L'idea alla base di Parkland, malgrado l'usura (altro termine non riusciamo a trovarlo) del suo argomento, presentava sulla carta più di un motivo di interesse; il punto di vista delle personalità meno note, in un evento che ebbe risonanza mondiale, nonché l'impatto di esso sulle loro vite, è un aspetto che un racconto cinematografico può teoricamente valorizzare al meglio. Tuttavia il film di Landesman, pur girato in modo corretto e senza macroscopici difetti di scrittura o messa in scena, non riesce sostanzialmente a colpire nel segno. Il problema, probabilmente, sta nel carattere eccessivamente corale della narrazione, nonché (per una volta) nella durata limitata (92 minuti): queste due scelte, intuitivamente incompatibili tra loro, fanno in modo che la sceneggiatura non riesca a mettere a fuoco realmente nessuna delle storie presentate. Il giovane medico interpretato da Efron, il cui spazio nella storia si rivela più ridotto di quanto sarebbe stato lecito attendersi, è inoltre penalizzato da una recitazione legnosa e piuttosto monocorde; Giamatti, Thornton e Welling forniscono peso e spessore, come possono, a caratteri sommariamente delineati, mentre un attore come Jackie Earle Haley viene malamente sprecato in un ruolo marginale (il prete che conferì l'estrema unzione a Kennedy).

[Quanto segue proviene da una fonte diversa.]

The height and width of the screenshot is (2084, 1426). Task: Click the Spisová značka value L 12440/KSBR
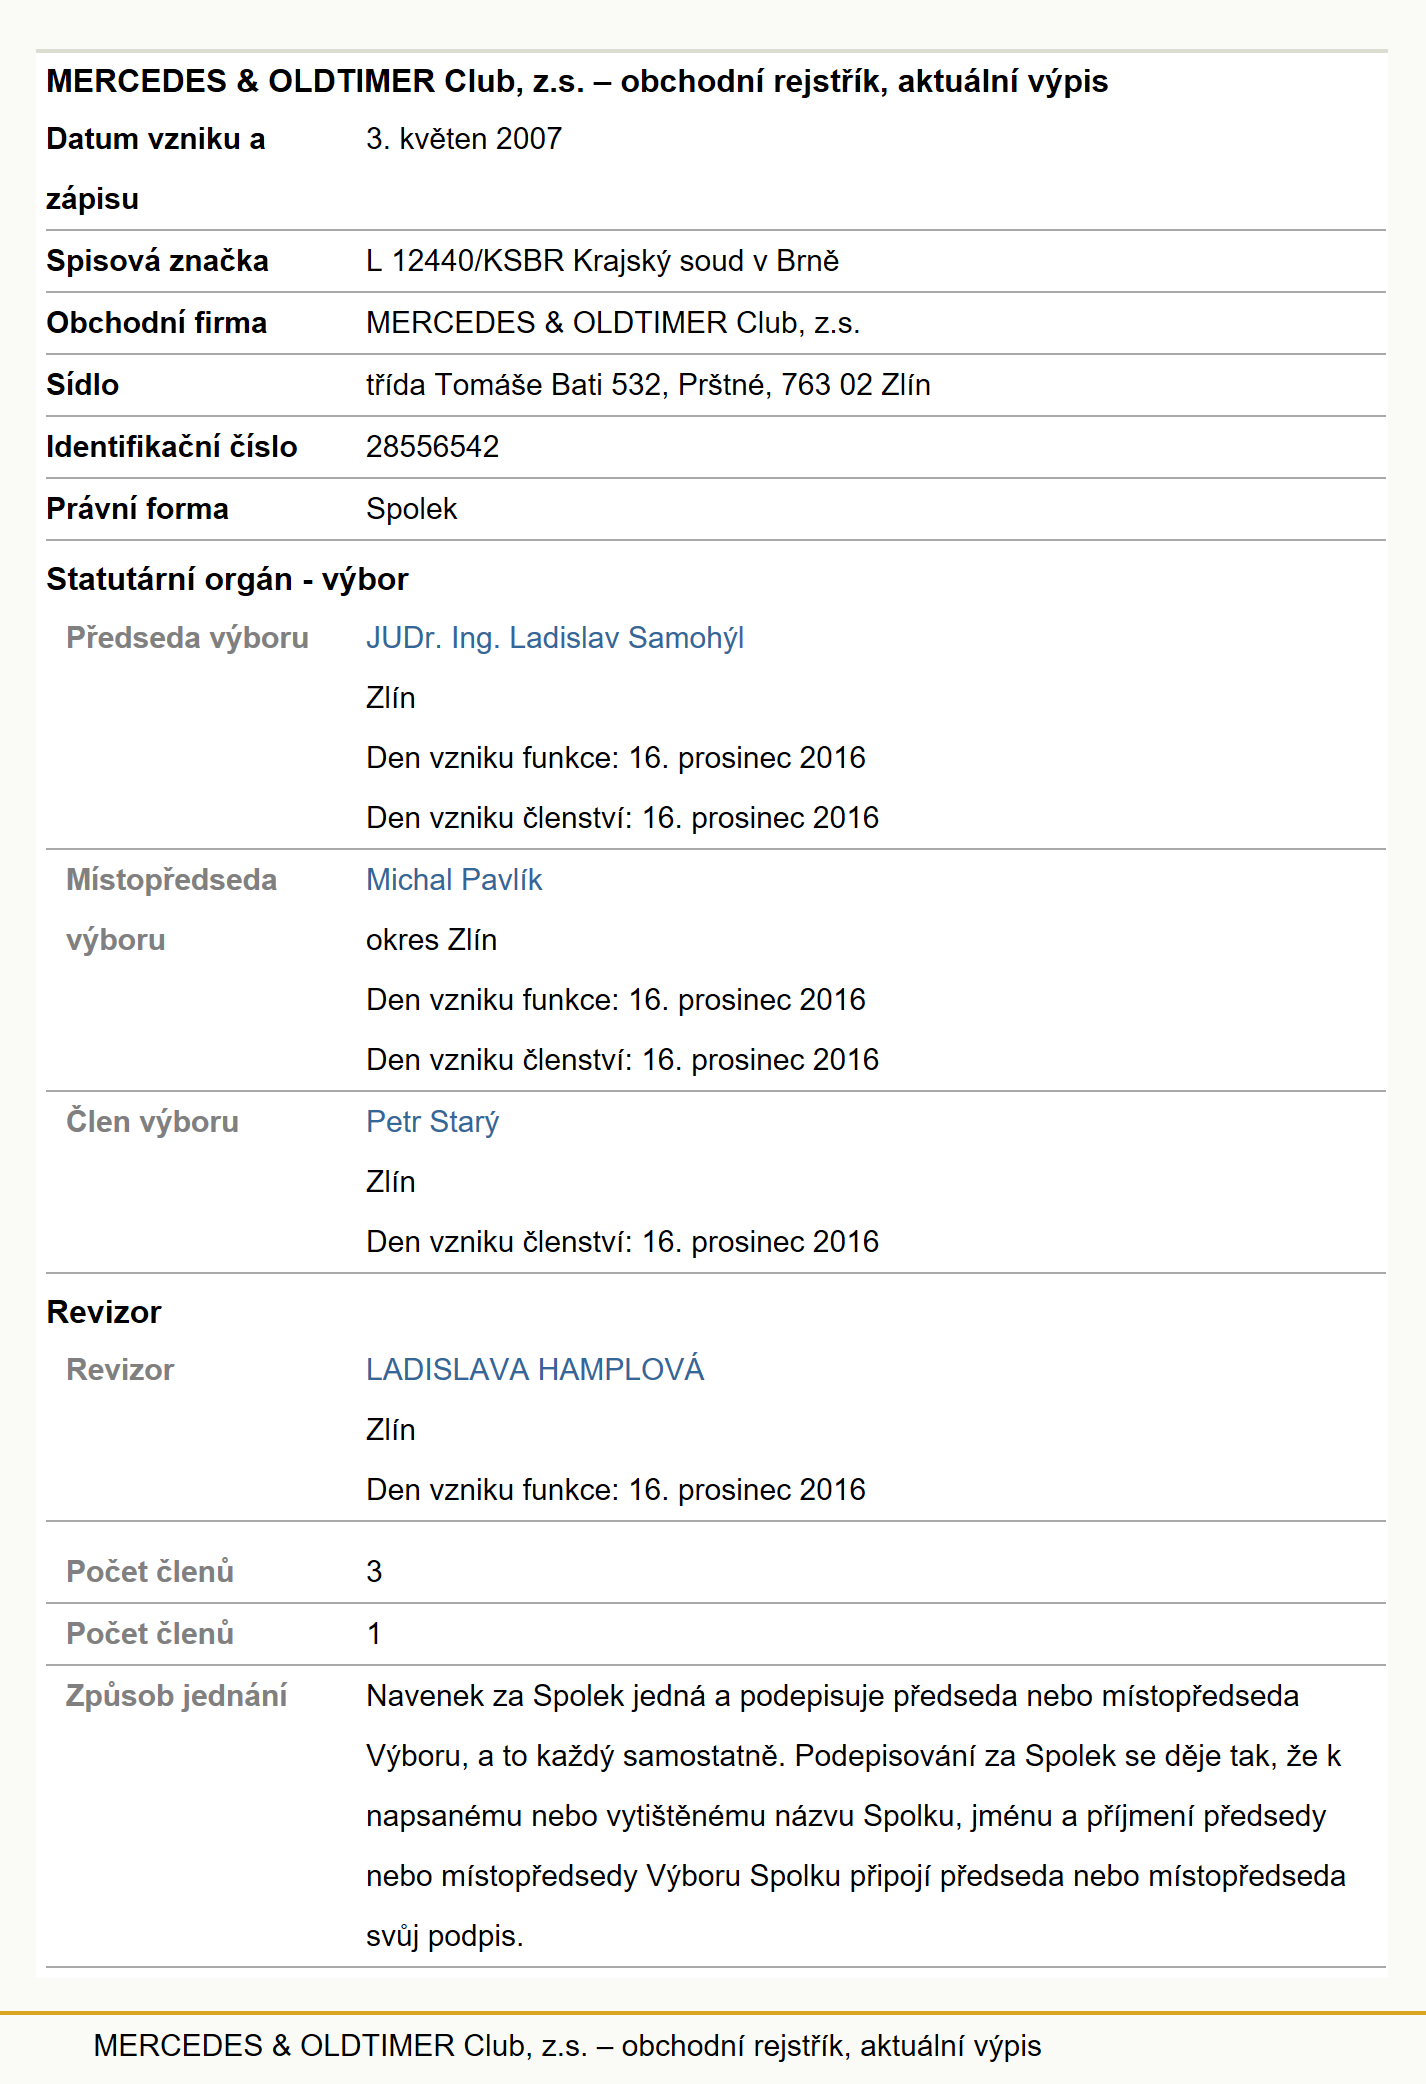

Il limite principale di Parkland, tuttavia, non sta tanto nella gestione di una singola sottotrama o nell'utilizzo più o meno funzionale di un interprete: quello che si deve rilevare è piuttosto la mancata emersione del clima di quegli anni, il limitato approfondimento della consapevolezza, da parte di tutti i personaggi, di essere protagonisti di un evento che segnerà a fondo la storia americana. Se è vero che lo script sceglie (ed è giusto) di lavorare sul privato, ciò che comunque non può essere cancellato è il carattere pubblico del tema, la sua ricaduta sui destini di un'intera collettività. La parte che funziona narrativamente meglio, probabilmente, è quella legata al personaggio di Oswald e ai suoi rapporti familiari: la figura del fratello dell'attentatore, in particolare, si rivela interessante e riuscita, così come l'enigmatica figura della madre dei due, con le sue singolari tesi, ripetute ossessivamente, sulla presunta attività di spia del figlio. La messa in scena si rivela piuttosto piana, corretta nel seguire il progredire della narrazione quanto anonima nella sua fattura. Verrebbe da dire che il linguaggio adottato da Landesman è televisivo, più che cinematografico, se non fosse per l'enorme evoluzione che la stessa fiction televisiva ha subito (almeno) negli ultimi dieci anni; arrivando a superare spesso il cinema per estetica e libertà creativa. Qui, pare piuttosto di essere di fronte a un episodio di una media serie tv americana risalente, forse, a un ventennio fa. Si lascia seguire e (se si si ha un minimo di interesse per la materia) probabilmente non annoia, ma il tema, e le sue ancora attuali implicazioni, avrebbero meritato ben altro trattamento.